● TASK REQUIREMENTS
1) Print the passage from the speedcube hybrid thread starting at "Replace the store-bought" and ending at "video, I will.".
2) According to the speedcube hybrid thread, how long did it take to assemble the last layer?
--- START EXTRACT TO READ ---
# I managed to create the WORST speedcube ever



## Musturd (May 17, 2009)

Are you all ready for the worst speedcube hybrid combination ever?
First of all, get yourself a terrible store-bought Rubik's cube (I got mine when I visited France last summer)
Next, get yourself a painted DianSheng cube (I got mine from cube4you)

Replace the store-bought cube's cubies with DianSheng's cubies. Note: This is VERY hard -- the last layer took me about 10 minutes to assemble.

This hybrid cube locks up, doesn't cut corners, and requires a MASSIVE amount of force to turn.

If anyone would like me to make a video, I will.


----------



## JLarsen (May 17, 2009)

lol it cant be any worse than the  demon cube


----------



## Musturd (May 17, 2009)

Actually, I think this hybrid may be stiffer...
--- END EXTRACT TO READ ---
--- START SOURCE EXCERPT ---
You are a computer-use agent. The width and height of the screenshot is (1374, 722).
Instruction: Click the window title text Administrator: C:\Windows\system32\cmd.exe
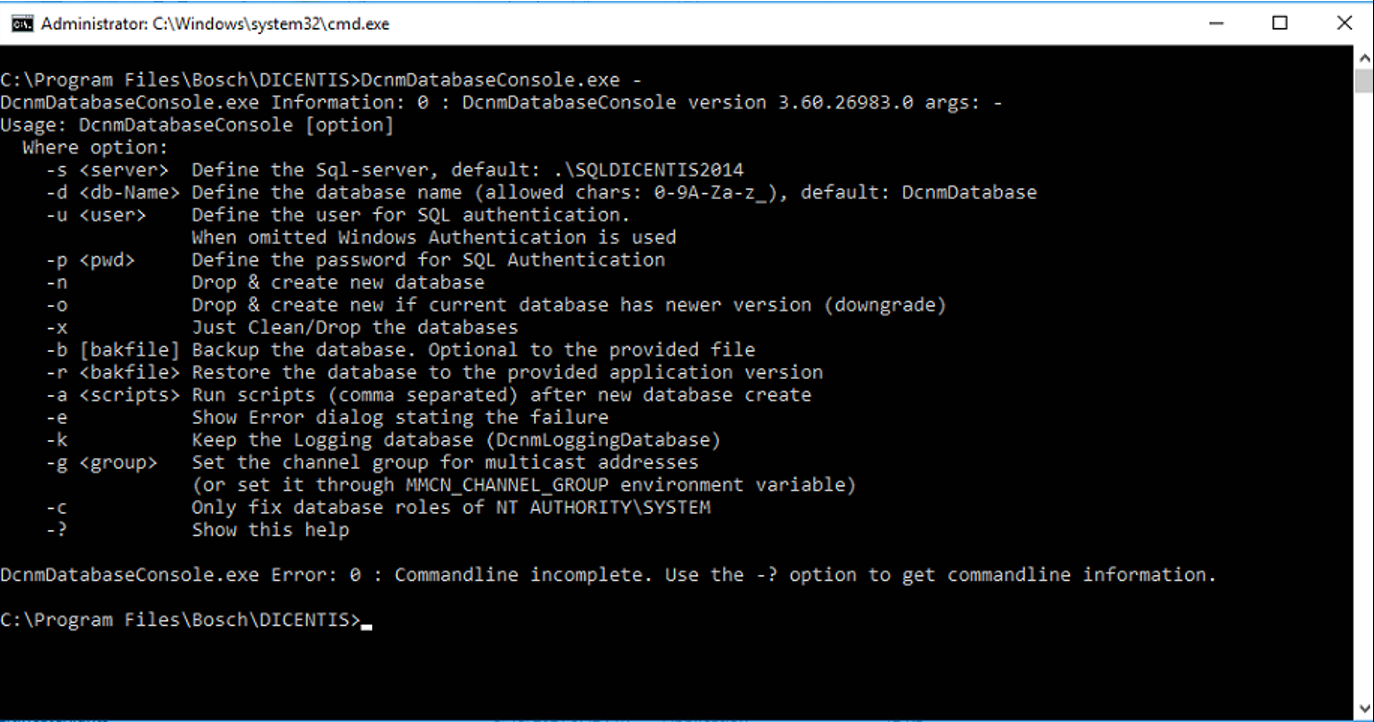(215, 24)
--- END SOURCE EXCERPT ---
● FINAL RESULTS
1)
Replace the store-bought cube's cubies with DianSheng's cubies. Note: This is VERY hard -- the last layer took me about 10 minutes to assemble.

This hybrid cube locks up, doesn't cut corners, and requires a MASSIVE amount of force to turn.

If anyone would like me to make a video, I will.

2) About 10 minutes.